YOUR TASK: Can you arrange every line of the records below as a Markdown table with the columns "Row" and "Text," numbering the rows, skipping blank lines, and leaving the pictures out?

INPUT:
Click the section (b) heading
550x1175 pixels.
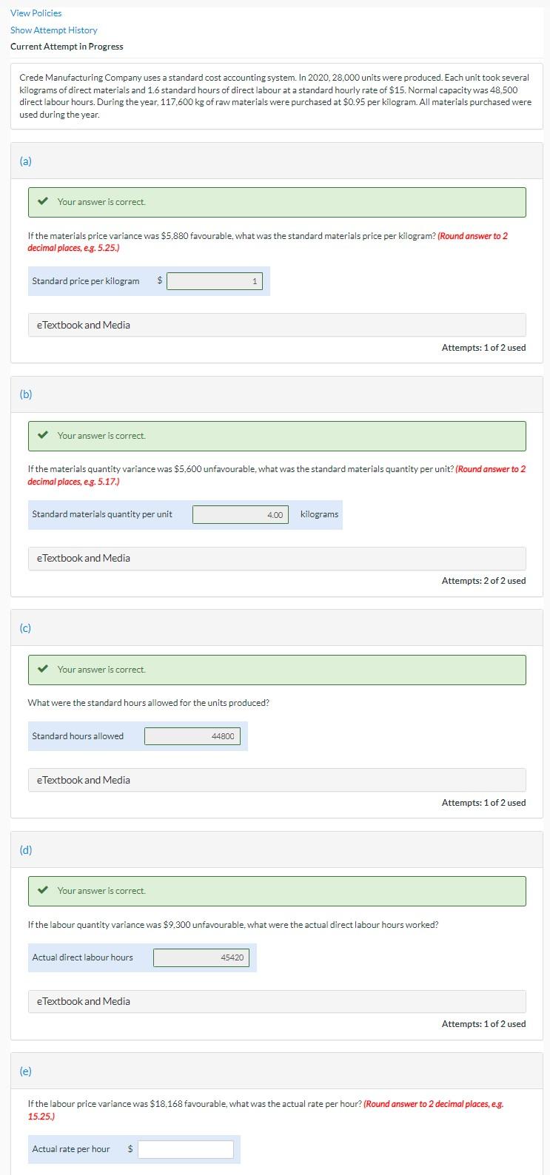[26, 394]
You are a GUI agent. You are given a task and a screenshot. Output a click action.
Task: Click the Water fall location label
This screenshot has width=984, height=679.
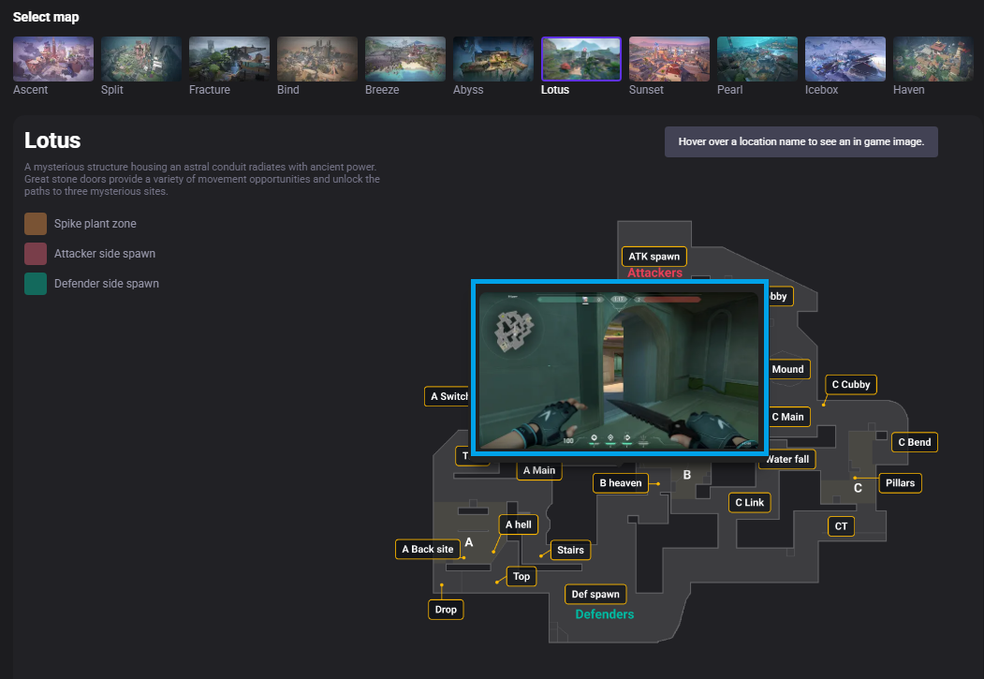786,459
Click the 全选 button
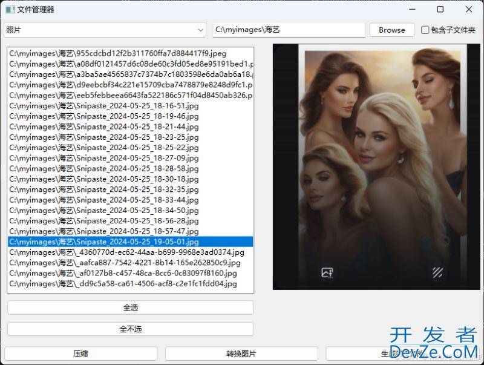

ANSWER TO THIS EXERCISE:
| Row | Text |
|---|---|
| 1 | Click the section (b) heading |
| 2 | 550x1175 pixels. |
| 3 | [26, 394] |
| 4 | You are a GUI agent. You are given a task and a screenshot. Output a click action. |
| 5 | Task: Click the Water fall location label |
| 6 | This screenshot has width=984, height=679. |
| 7 | 786,459 |
| 8 | Click the 全选 button |